> [RECORDED INFORMATION]
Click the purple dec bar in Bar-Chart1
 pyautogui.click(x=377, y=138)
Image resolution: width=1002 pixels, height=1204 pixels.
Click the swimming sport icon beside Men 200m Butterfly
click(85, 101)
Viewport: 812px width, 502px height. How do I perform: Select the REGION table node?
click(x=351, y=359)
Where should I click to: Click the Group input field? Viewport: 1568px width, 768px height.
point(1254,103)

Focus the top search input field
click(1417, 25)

--

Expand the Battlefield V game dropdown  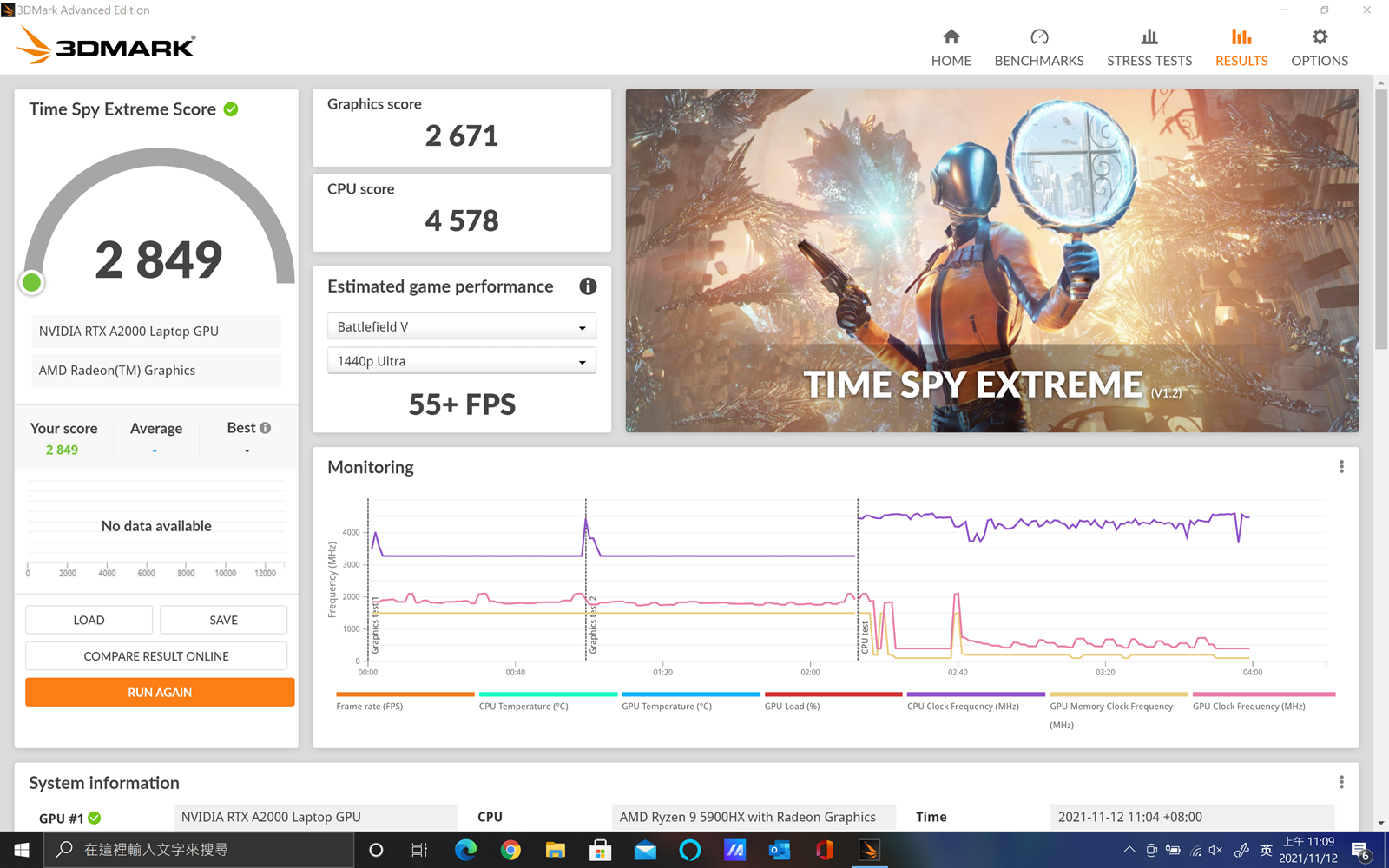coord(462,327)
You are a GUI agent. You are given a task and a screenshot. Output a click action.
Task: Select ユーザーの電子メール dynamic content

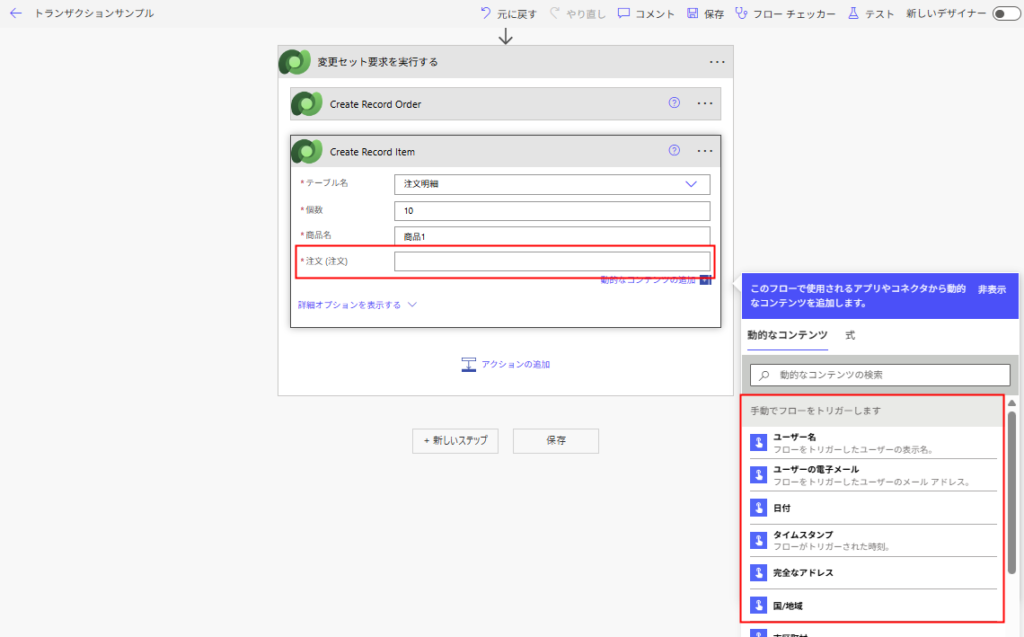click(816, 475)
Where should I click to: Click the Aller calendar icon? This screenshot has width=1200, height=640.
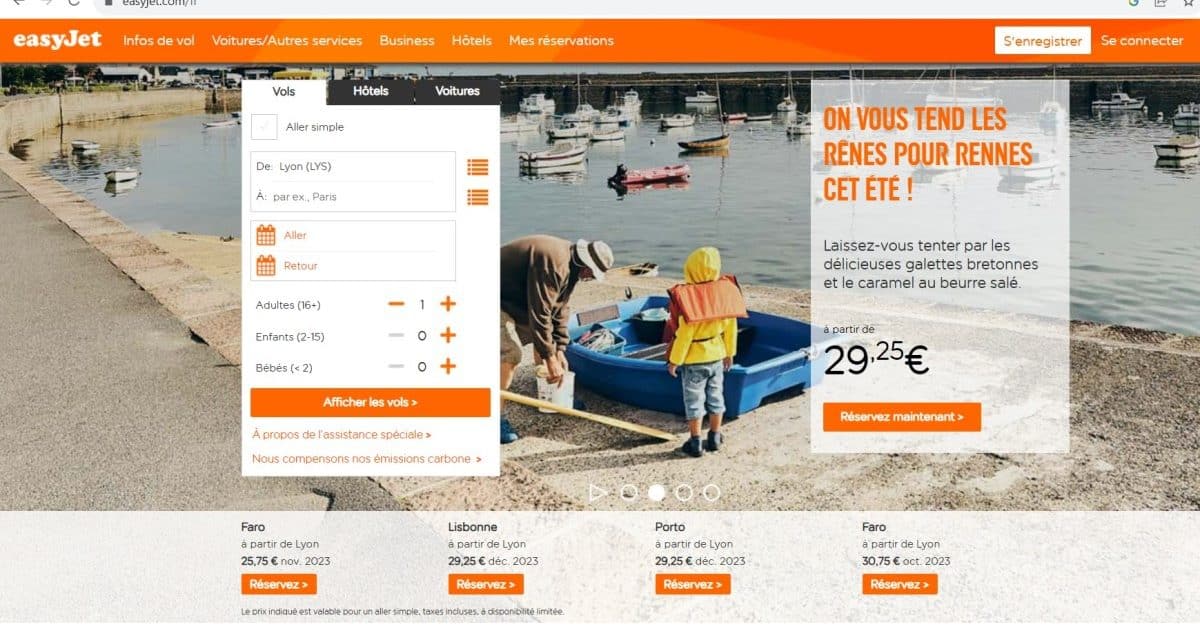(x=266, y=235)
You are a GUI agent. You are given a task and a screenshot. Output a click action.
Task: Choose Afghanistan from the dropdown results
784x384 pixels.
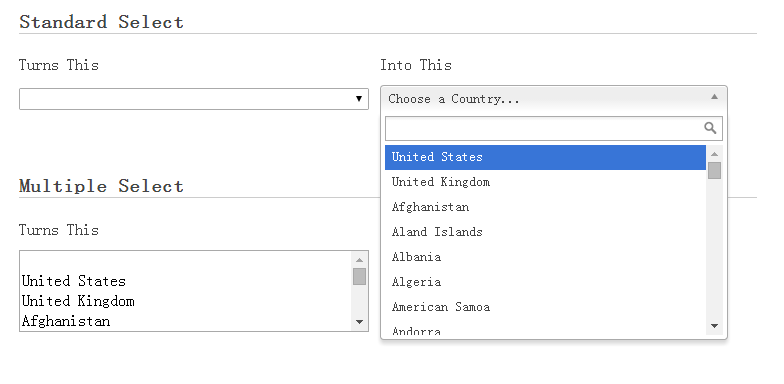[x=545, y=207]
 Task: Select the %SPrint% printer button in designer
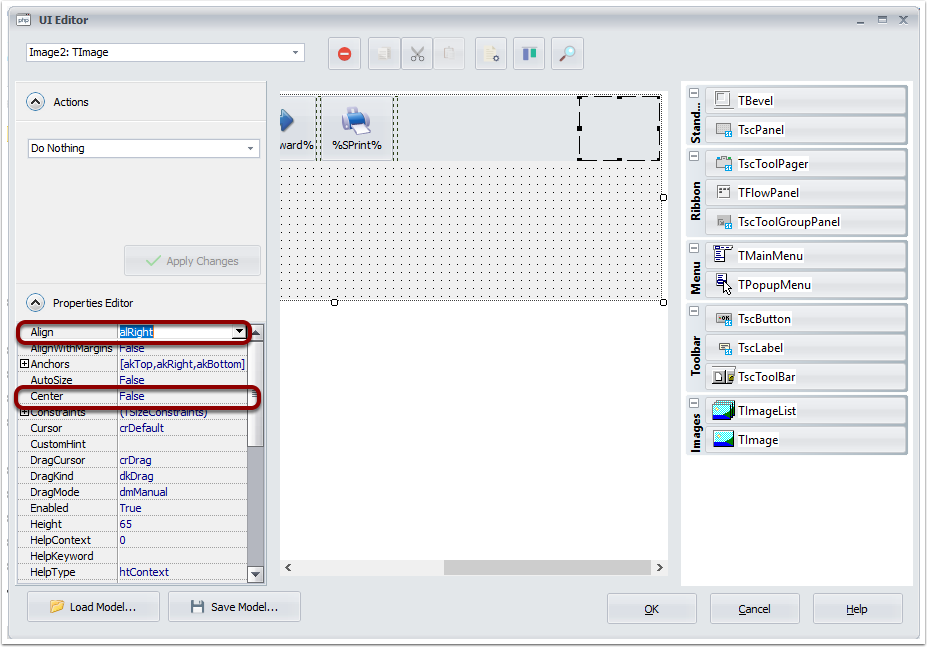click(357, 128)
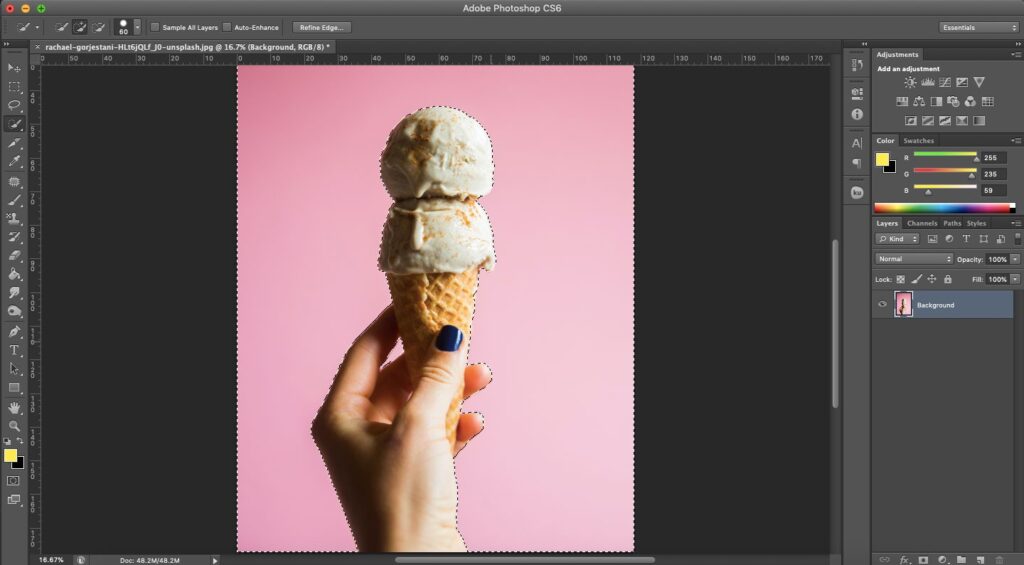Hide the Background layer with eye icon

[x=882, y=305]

> [TASK]
Please pull out every line of the entries above that contains the string "Where", and copy each one in full. Case matters.

> [TASK RESULT]
Where should I click to: Click the Group input field? Viewport: 1568px width, 768px height.
Where should I click to: Click the Aller calendar icon? This screenshot has width=1200, height=640.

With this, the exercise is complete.